Re: Cluster hang when one node under SYSBOOT >

Philippe,

Fortunately we have a similar configuration here (only difference is VMS, V7.3-1 not 7.3-2). And since we're in the process of configuring the cluster (no application or users yet), I took the opportunity to test it. And guess what, with 1 node at the SYSBOOT> prompt, the other node boots normally, and happily forms a cluster with the assistance of the quorum disk.

So Jan,

To me, that sounds just like desired behaviour.


I think that proves you wrong (no pun intended).

So, IMHO I think either they (=engineering) have added a feature to bootstrapping and/or clustering, or something else is wrong with your configuration. As already advised, you might want to take a crash dump on the "hanging" node if and when this happens.

Regards,
Kris (aka Qkcl)
I'm gonna hit the highway like a battering ram on a silver-black phantom bike...
Jan van den Ende
Honored Contributor

Re: Cluster hang when one node under SYSBOOT >



in that case, the other node will form the cluster (with all the required votes and quorum disk vote) and then decide if it can "allow" the first node to join the cluster ?


The point is, that _BEFORE_ the second node can reach the point where it can form a cluster, it will have to get _ITS_ params from disk. And it is not allowed to access that disk... A Chicken-and-egg situation.

That is why I concluded that those systems boot from the same disk.
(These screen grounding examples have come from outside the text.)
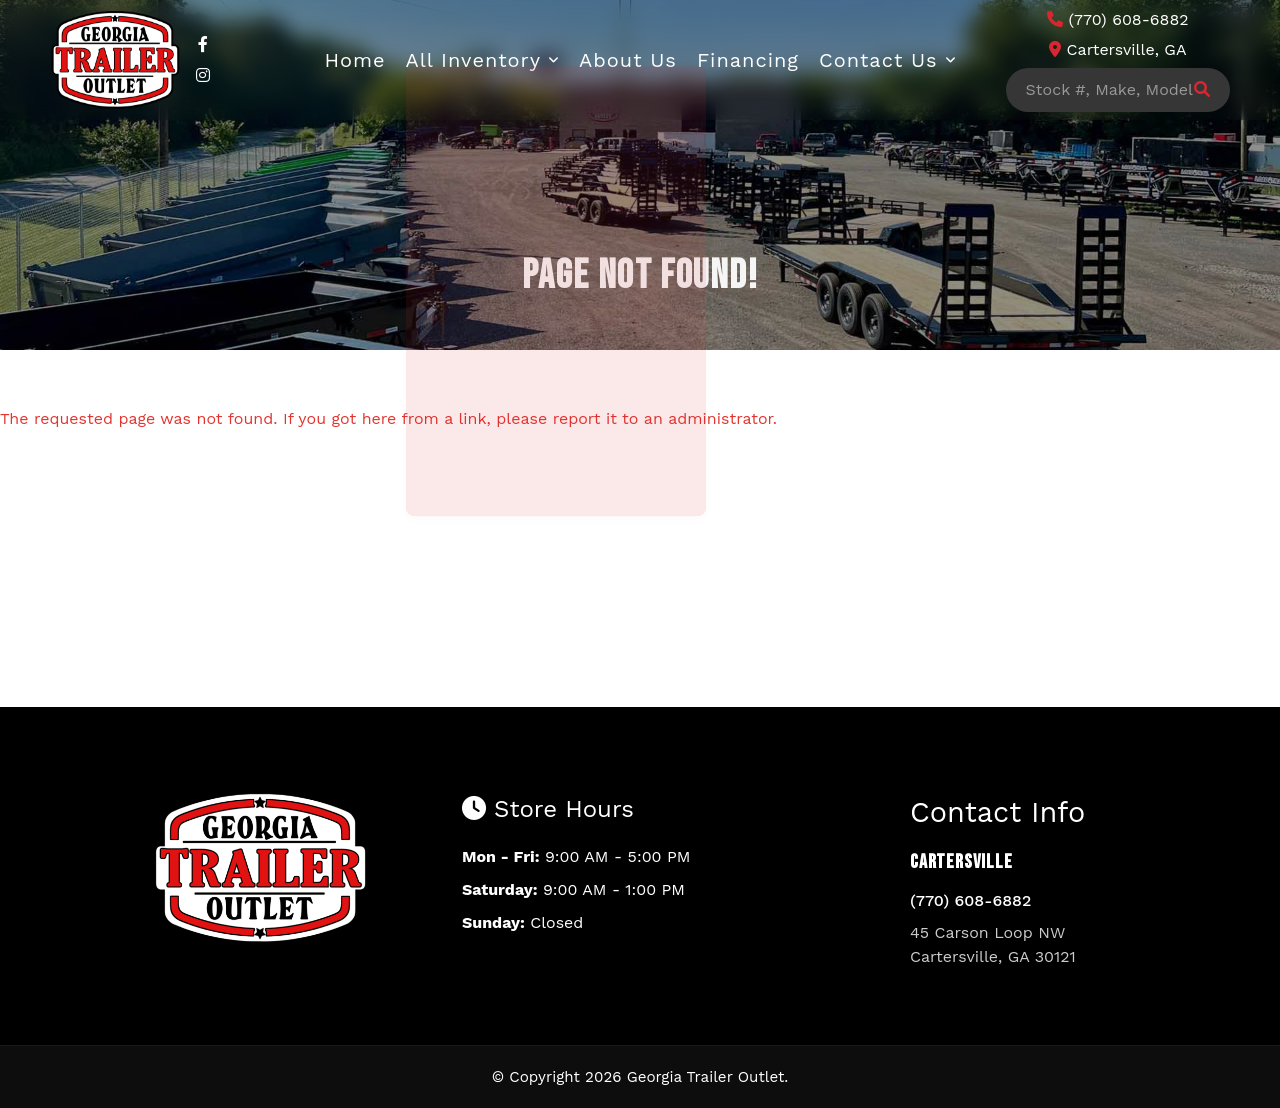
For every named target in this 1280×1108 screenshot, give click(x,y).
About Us (628, 60)
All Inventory (474, 60)
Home (354, 60)
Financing (748, 60)
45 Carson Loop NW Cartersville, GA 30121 (993, 944)
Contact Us (878, 60)
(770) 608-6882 (970, 900)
If you have a config with two (or more) system disks, then, starting from cluster-is-down, if you boot one node into SYSBOOT from disk A, you CAN boot another system from another disk, and THAT can then form the cluster.
Configs like that include multi-architecture clusters, but, also mixed-version clusters (eg. during rolling upgrade)

Proost.

Have one on me.

Jan
Don't rust yours pelled jacker to fine doll missed aches.
Volker Halle
Honored Contributor

Re: Cluster hang when one node under SYSBOOT >

Gentlemen,

there's nothing wrong with the idea of having multiple systems at the SYSBOOT prompt just accessing (reading and/or writing) their system parameter files (using the boot driver) on the same disk. It should not cause any problems/conflicts with other nodes booting or running from that same system disk.
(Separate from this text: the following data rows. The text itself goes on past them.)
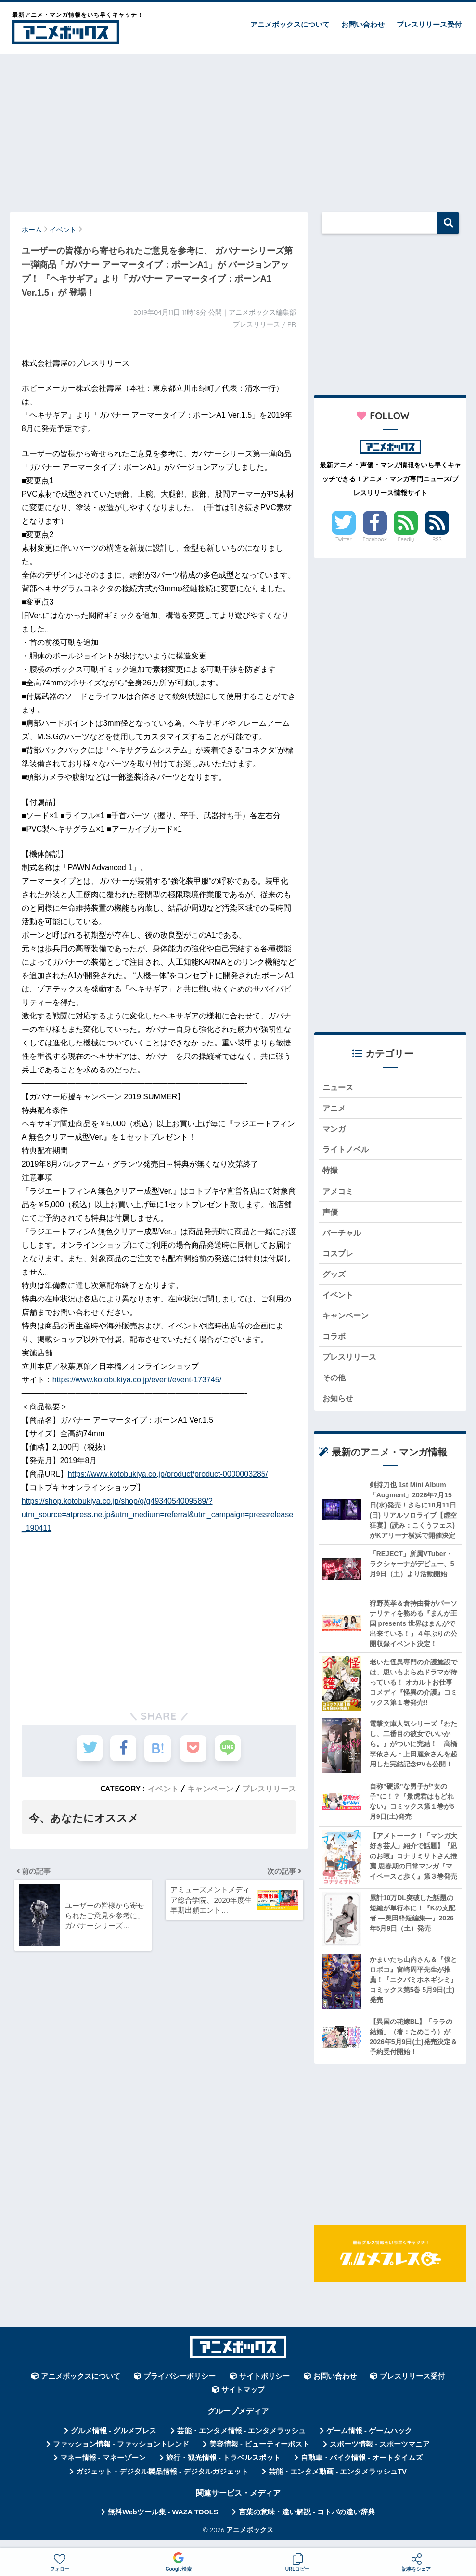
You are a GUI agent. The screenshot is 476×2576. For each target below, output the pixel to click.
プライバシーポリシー (179, 2386)
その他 (334, 1386)
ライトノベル (347, 1151)
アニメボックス (249, 2540)
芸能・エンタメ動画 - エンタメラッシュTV (337, 2482)
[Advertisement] (238, 128)
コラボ (334, 1344)
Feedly (406, 539)
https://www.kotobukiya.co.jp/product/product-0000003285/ (168, 1474)
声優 (330, 1215)
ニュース (338, 1087)
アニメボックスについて (290, 24)
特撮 (330, 1173)
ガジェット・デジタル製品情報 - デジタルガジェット (162, 2482)
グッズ (334, 1280)
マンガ (334, 1130)
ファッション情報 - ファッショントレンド (121, 2454)
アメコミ (338, 1194)
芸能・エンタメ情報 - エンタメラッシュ (241, 2441)
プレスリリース (269, 1788)
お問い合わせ (363, 24)
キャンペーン (210, 1788)
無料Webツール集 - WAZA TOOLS (163, 2522)
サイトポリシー (264, 2386)
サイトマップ (243, 2400)
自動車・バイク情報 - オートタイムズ (362, 2468)
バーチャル (342, 1237)
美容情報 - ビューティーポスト (259, 2454)
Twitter (343, 539)
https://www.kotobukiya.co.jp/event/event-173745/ (136, 1380)
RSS (437, 539)
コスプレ (338, 1258)
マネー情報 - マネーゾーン (103, 2468)
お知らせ (338, 1408)
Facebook (374, 539)
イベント (163, 1788)
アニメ (334, 1109)
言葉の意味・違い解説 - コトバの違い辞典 (307, 2522)
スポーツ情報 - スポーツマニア (380, 2454)
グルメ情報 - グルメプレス (113, 2441)
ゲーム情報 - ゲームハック (369, 2441)
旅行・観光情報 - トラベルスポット (223, 2468)
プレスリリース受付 (429, 24)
There's NOTHING in OpenVMS that PREVENTS you to boot 2 systems with VAXCLUSTER=0 from the same disk.

Philippe, before forcing a crash, you can also use the VERBOSE mode boot flag to obtain maximum information during boot. Consider to capture the console information to a file (using a terminal emulator or console mgmt application):

>>> b- fl x,30001

This will make it easier to find out, which operations have completed and which have not, once the system hangs.

Volker.
Volker Halle
Honored Contributor

Re: Cluster hang when one node under SYSBOOT >

Philippe,

with VERBOSE boot messages turned on, it should be quite easy to find out, where the system is hanging. Just make a note of the last message printed before system hangs, then SYSBOOT> CONT the other node and capture the next message issued by the 'hung' (and now continuing) node.
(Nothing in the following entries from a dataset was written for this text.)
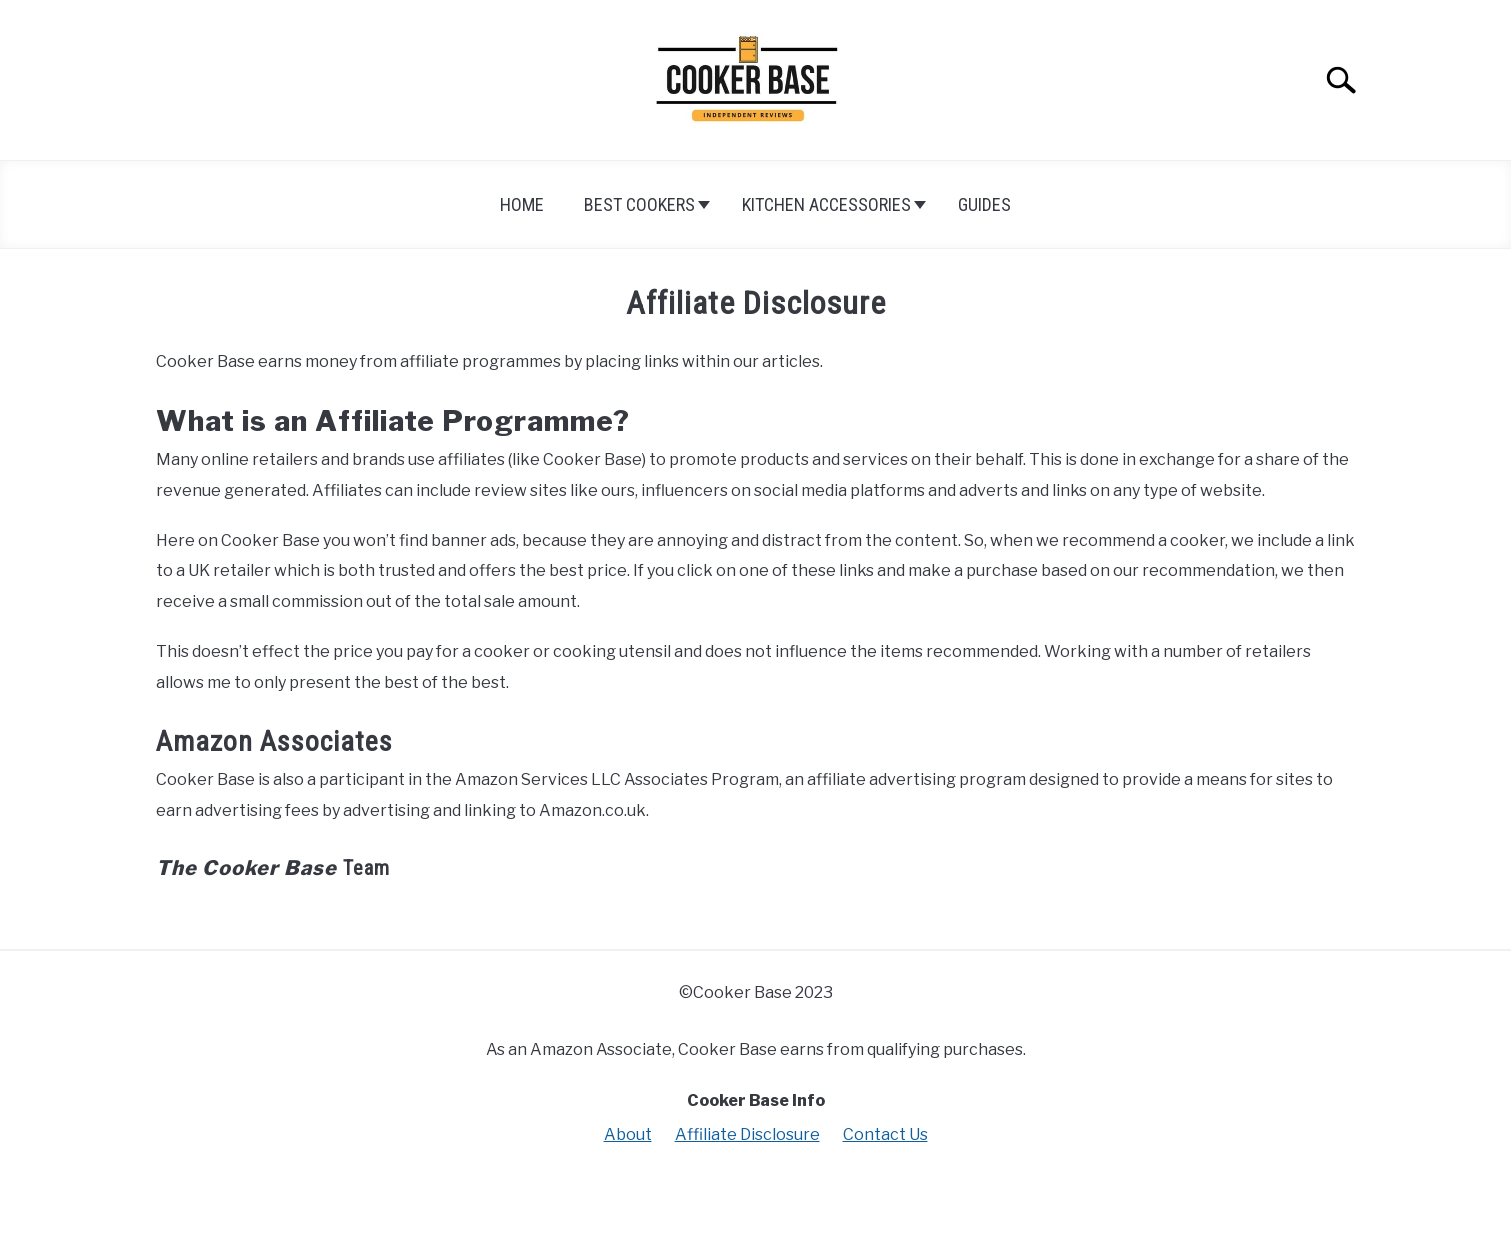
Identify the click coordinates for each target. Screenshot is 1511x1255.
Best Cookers (639, 204)
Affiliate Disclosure (747, 1134)
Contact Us (885, 1134)
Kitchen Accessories (826, 204)
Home (522, 204)
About (628, 1134)
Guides (984, 204)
This 'next' message should relate to the 'blocked' resource/access.

Volker.
Anton van Ruitenbeek
Trusted Contributor

Re: Cluster hang when one node under SYSBOOT >

Philippe,

The apearance looks like the other node has EXPECTED_VOTES to high or no quorumdisk configured. You mentioned you checked it, but do it again for both nodes.
As posted before it should be possible to have more system in the SYSBOOT> whithout holding eachother up. My gues will be check again the VOTES, EXPECTED_VOTES, VAXCLUSTER (SHOW/CLUSTER ) .

AvR
NL: Meten is weten, maar je moet weten hoe te meten! - UK: Measuremets is knowledge, but you need to know how to measure !
Ian Miller.
Honored Contributor

Re: Cluster hang when one node under SYSBOOT >

if the cluster is running at present then
MCR SYSMAN SET ENV/CLUS
SYSMAN> PARAM SHOW/CLUSTER

and compare the results displayed for each not in particular expected votes and DISK_QUORUM, QDSKVOTES
____________________
Purely Personal Opinion
Philippe Bocher
Advisor

Re: Cluster hang when one node under SYSBOOT >

We're in the process of configuring the cluster too so we might test all those things.
I've asked the operator to force a crash, I will try to boot "verbose" (very good idea why not mine ;-)

It is not a quorum problem I've been working with VMS clusters for too long, it was the first thing I've checked and the hang is not at the moment where cluster is formed (I've checked many many times with many many clusters) it's just at the beginning of the boot sequence (starting cpu # 1)

Thanks to you all Stay tune please ;-)

Thx
Philippe Bocher
Advisor

Re: Cluster hang when one node under SYSBOOT >

Everything works fine now !!!! I' ve reproduced the problem 3 times before calling you and this time it works... I'll investigate to see if a patch was missing

Thanks for your help and patience